Le Canular

Économie · 🇩🇿 Algérie

Face à la flambée des prix, une famille de Bab El Oued décide d'acheter désormais ses tomates à l'unité et par ordre de mérite

· Rédaction LEC

Depuis le début du mois, les Belhadj n'achètent plus leurs tomates au kilo mais une par une, après un bref entretien d'évaluation devant l'étal.

« On ne peut plus se permettre de ramener n'importe quelle tomate à la maison », explique posément la mère de famille, qui inspecte chaque fruit sous tous les angles avant de statuer. « Celle-là, elle a une tache, elle repassera le mois prochain. » La sélection dure en moyenne vingt minutes et se solde le plus souvent par l'acquisition de deux tomates, « les deux plus sérieuses ».

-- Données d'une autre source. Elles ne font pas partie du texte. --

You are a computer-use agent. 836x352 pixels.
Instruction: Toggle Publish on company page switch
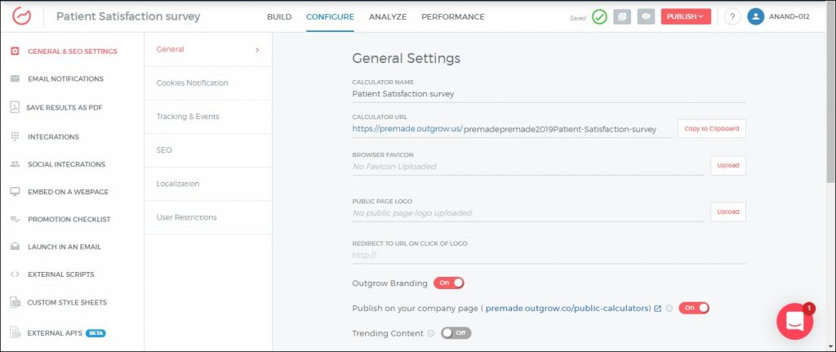coord(694,308)
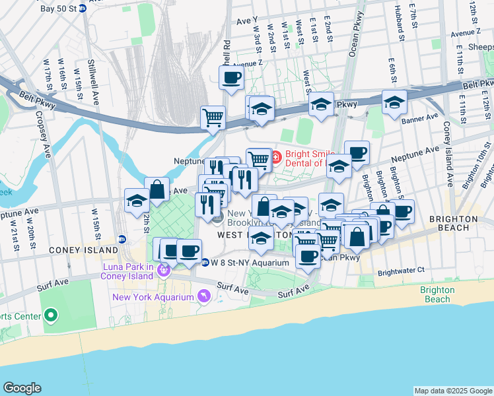Click the green Sports Center pin
Viewport: 494px width, 396px height.
[x=51, y=316]
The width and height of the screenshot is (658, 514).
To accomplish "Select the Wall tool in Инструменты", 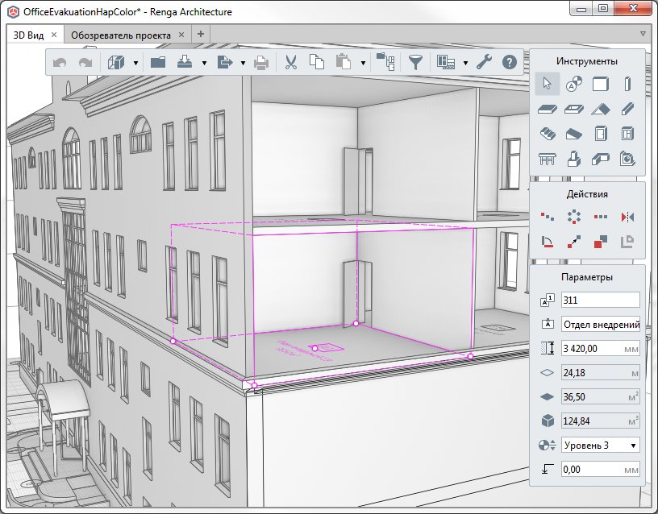I will pyautogui.click(x=601, y=83).
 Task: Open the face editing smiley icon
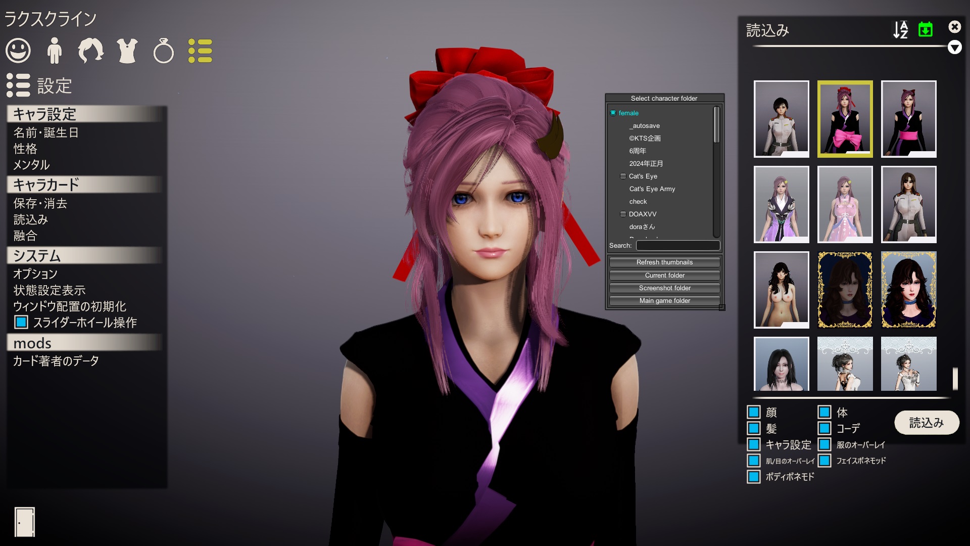coord(18,51)
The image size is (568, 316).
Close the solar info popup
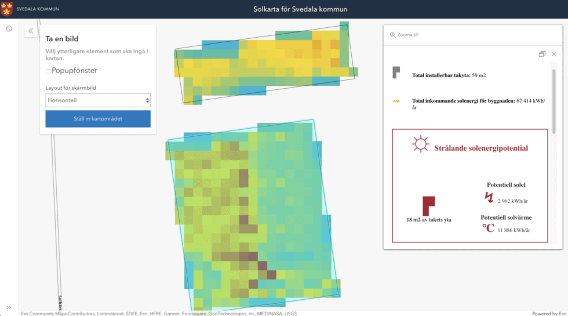click(x=554, y=54)
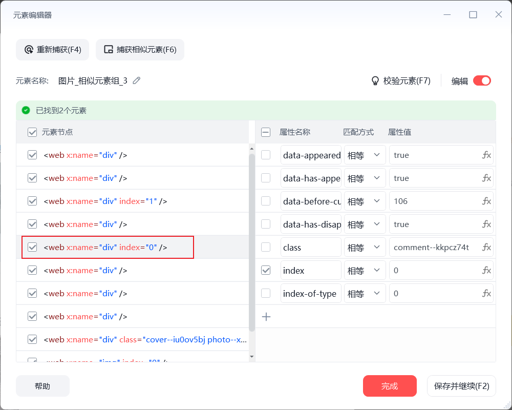Toggle the 编辑 edit switch off
Viewport: 512px width, 410px height.
click(x=482, y=80)
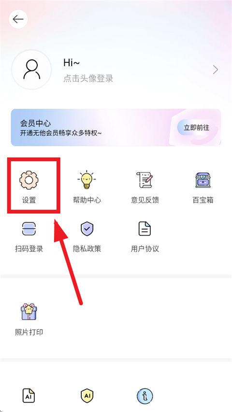Expand profile using the right chevron
The height and width of the screenshot is (412, 232).
point(216,70)
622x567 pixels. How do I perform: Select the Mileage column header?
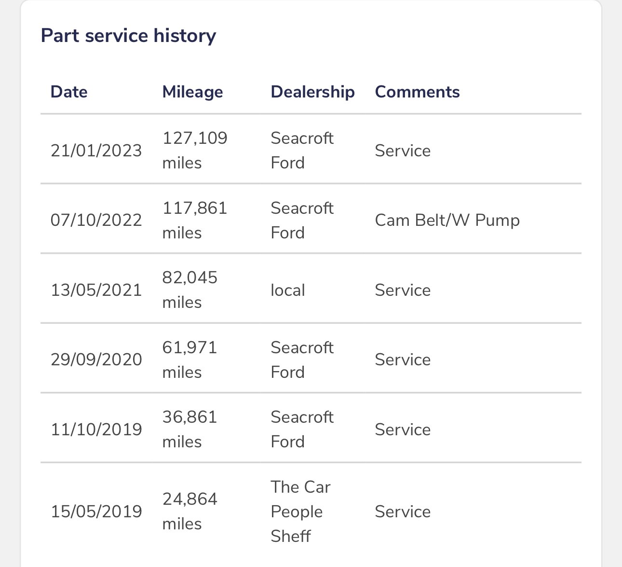point(192,92)
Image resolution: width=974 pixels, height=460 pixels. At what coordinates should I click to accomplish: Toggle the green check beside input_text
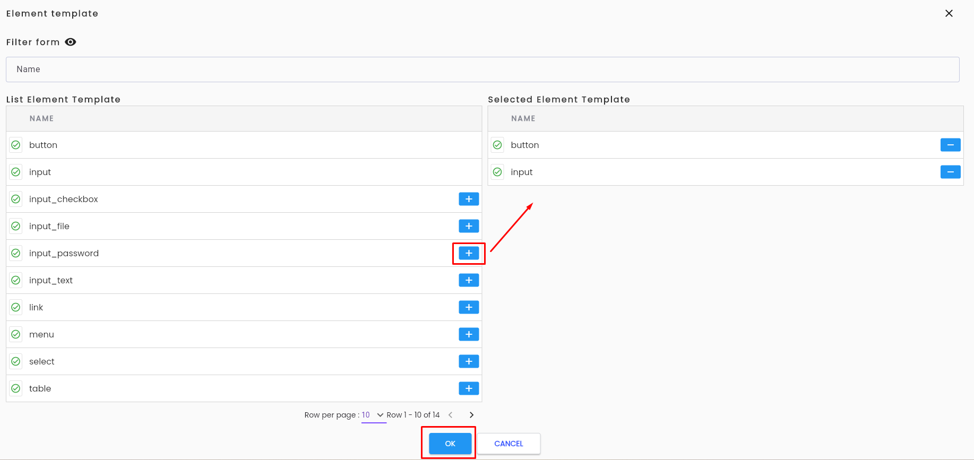click(16, 280)
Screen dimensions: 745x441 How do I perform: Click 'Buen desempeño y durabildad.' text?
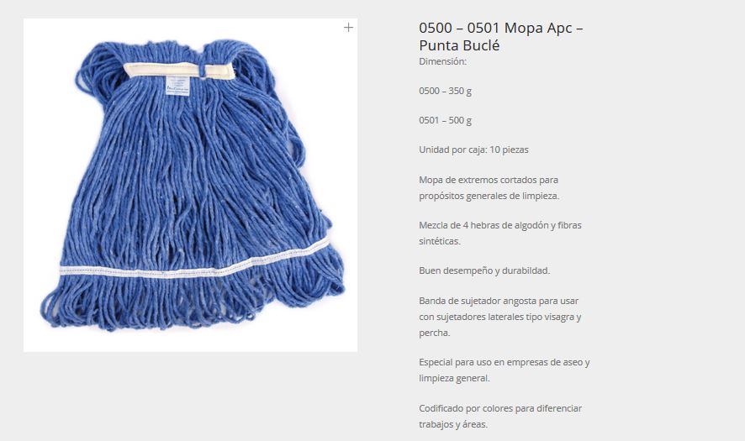pos(484,270)
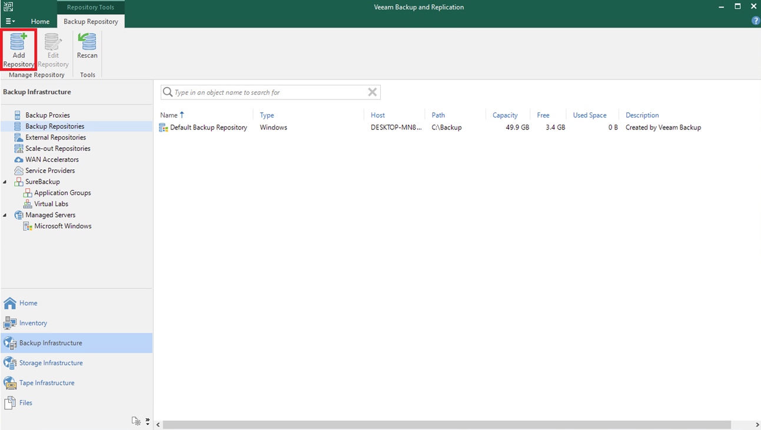Select the Backup Repository ribbon tab
The width and height of the screenshot is (761, 430).
91,21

Chez les Belhadj, la tomate a cessé d'être un ingrédient pour devenir « une décision ». Le père tient un carnet où il note les cours du jour et compare, matin et soir, la mercuriale du marché Triolet avec celle du marché de la Casbah. « La courgette aussi est devenue une affaire d'État, mais elle, au moins, on la prend encore au demi-kilo », précise-t-il, comme pour rassurer.

Un économiste joint par nos soins salue « une gestion patrimoniale du panier ménager » et estime que le pays « n'a jamais été aussi rigoureux dans l'allocation de ses ressources maraîchères ». Il recommande néanmoins d'étendre la méthode « à l'oignon, avant qu'il ne soit trop tard ».

Le marchand, lui, a fini par s'habituer : « Ils viennent, ils choisissent longtemps, ils repartent avec deux tomates. Franchement, je préfère ça aux clients qui achètent au kilo et qui reviennent pour se plaindre. »

⚠️ Cet article est entièrement fictif. LEC est un média satirique ; noms, lieux et situations sont utilisés de façon fictive.